▸ WHAT TO DO:
- A) Decide whether each statement below agrees with the court judgment that follows. Answer yes or no for each and quote the words of the judgment that settle it.
(i) The case was heard in the Commercial Court Division of the High Court of Uganda.
(ii) Jas Progressive Investments is the plaintiff in the suit.
(iii) The plaintiff's claim includes fraudulent misrepresentation.
- B) According to the court judgment below, which judge heard the case?

[START PAGE]

Bob Humphrey Ogwang v Jas Progressive Investments (HCT-00-CC-CS 747 of 2004) [2007] UGCommC 30 (4 April 2007)


Last Updated: 12 July 2007


Bob Humphrey Ogwang V Jas Progressive Investments -HCT-00-CC-CS-0747-2004 [2007] UGCommC 28 (5 April 2007)

THE REPUBLIC OF UGANDA

IN THE HIGH COURT OF UGANDA AT KAMPALA
(COMMERCIAL COURT DIVISION)

HCT-00-CC-CS-0747-2004

Bob Humphrey Ogwang Plaintiff
Versus
Jas Progressive Investments Defendant

5 April 2007

BEFORE: THE HONOURABLE MR. JUSTICE YOROKAMU BAMWINE

J U D G M E N T:

The plaintiff’s claim against the defendant is for breach of contract, fraudulent misrepresentation, special and general damages, interest and costs of the suit.

[END PAGE]
[START COLLECTED DATA]

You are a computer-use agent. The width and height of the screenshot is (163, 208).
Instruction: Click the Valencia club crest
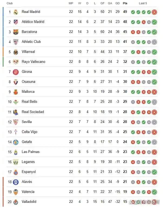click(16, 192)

[END COLLECTED DATA]

▸ ANSWERS TO THE EXERCISE:
- A)
(i) Yes: "(COMMERCIAL COURT DIVISION)"
(ii) No: "Jas Progressive Investments Defendant"
(iii) Yes: "breach of contract, fraudulent misrepresentation, special and general damages"

- B) The Honourable Mr. Justice Yorokamu Bamwine.